Shannon @ Yup, it's Vegan says
Hi Connie, yes it should be fine to just leave out the celery and use a little bit more onion and carrot if you’d like.
connie manuel says
I made it without the celery and it was a big hit….as were the garlic mashed potatoes and the gravy – no one noticed the beans, as you had indicated. Will definitely make more of your recipes.
Thank you.
Jessica Perez says
Wow! What aa great recipe. I followed the directions exactly and it’s perfect. Like “real” meatloaf ( which I won’t miss). My husband loved it too. He made a point to tell me I REALLY do like it, I’m not just saying that. Thank you , this one is a keeper.
Larry says
I’ve made this 4 times now, counting the two I made for my daughter’s dinner party tonight. So good!

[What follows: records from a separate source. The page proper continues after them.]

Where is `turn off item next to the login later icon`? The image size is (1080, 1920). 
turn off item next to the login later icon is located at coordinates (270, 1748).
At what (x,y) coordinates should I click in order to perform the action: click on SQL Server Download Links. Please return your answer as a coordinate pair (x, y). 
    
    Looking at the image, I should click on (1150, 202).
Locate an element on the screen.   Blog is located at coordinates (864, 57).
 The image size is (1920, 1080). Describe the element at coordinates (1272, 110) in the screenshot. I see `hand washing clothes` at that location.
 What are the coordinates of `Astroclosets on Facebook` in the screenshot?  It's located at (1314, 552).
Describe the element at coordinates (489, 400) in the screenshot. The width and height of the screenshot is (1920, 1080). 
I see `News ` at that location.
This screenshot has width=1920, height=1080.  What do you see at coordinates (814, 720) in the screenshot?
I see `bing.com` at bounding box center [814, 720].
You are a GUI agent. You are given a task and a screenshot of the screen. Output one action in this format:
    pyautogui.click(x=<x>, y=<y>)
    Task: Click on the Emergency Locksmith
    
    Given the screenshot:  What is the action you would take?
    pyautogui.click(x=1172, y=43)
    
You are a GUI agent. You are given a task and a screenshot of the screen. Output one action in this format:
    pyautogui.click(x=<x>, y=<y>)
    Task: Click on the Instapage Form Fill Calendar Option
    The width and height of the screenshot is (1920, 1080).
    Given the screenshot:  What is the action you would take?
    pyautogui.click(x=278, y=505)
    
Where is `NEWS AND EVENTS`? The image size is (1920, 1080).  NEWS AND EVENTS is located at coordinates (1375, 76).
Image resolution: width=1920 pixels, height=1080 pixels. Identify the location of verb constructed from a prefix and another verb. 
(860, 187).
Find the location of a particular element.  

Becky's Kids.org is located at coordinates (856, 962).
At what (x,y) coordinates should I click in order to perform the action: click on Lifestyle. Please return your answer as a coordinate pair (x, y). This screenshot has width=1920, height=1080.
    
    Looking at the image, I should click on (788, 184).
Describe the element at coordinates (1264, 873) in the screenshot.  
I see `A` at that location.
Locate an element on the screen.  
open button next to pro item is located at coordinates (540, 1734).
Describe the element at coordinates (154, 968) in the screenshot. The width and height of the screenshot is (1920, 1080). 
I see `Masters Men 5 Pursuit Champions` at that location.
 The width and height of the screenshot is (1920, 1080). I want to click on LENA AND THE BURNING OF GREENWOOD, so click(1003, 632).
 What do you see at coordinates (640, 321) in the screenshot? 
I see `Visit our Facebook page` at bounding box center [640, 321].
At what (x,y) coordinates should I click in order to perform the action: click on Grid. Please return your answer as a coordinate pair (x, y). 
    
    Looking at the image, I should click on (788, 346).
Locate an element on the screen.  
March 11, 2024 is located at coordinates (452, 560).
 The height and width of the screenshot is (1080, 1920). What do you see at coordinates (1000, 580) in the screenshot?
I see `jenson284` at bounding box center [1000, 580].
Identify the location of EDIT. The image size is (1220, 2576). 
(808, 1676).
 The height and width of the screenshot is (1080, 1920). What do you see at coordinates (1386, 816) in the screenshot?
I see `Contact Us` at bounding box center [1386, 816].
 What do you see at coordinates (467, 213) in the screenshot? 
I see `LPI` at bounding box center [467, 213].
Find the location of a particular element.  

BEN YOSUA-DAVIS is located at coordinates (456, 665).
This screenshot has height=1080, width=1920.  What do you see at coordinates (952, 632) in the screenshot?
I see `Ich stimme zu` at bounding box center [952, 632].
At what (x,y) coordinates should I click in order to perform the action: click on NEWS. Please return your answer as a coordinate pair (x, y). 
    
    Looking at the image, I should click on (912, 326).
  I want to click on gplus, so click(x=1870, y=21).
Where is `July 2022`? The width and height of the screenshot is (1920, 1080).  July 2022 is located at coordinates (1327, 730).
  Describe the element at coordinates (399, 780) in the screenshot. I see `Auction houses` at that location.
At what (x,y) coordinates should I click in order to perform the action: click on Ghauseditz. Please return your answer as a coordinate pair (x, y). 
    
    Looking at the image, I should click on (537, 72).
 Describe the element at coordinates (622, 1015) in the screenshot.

I do question the 220 grams for a cup of walnuts. I am thinking is about 120 grams.
I filled a 1 cup measuring cup and then added some more to account for the air space, due to the shape of the walnuts. I weighed it and came to 125 grams.
Thanks again for a wonderful recipe!
Shannon @ Yup, it's Vegan says
Yep, that’s a typo! Thank you for catching it! So glad you love the recipe.
Larry Harmon says
This is wonderful! We loved it! I had tried another recipe in 2017 and it did not set, so I tried this one. So good! I love the glaze on top! Since becoming vegetarian a few years ago, I confess that I did miss meatloaf, and had been looking for a vegan alternative. This is it!
Thanks!
Karen says
Very rich, savory and delicious! A small slice was perfect as part of an overstuffed vegan Thanksgiving plate next to green bean casserole, mashed potatoes, sauteed mushrooms, roasted sweet potatoes, and cranberry sauce.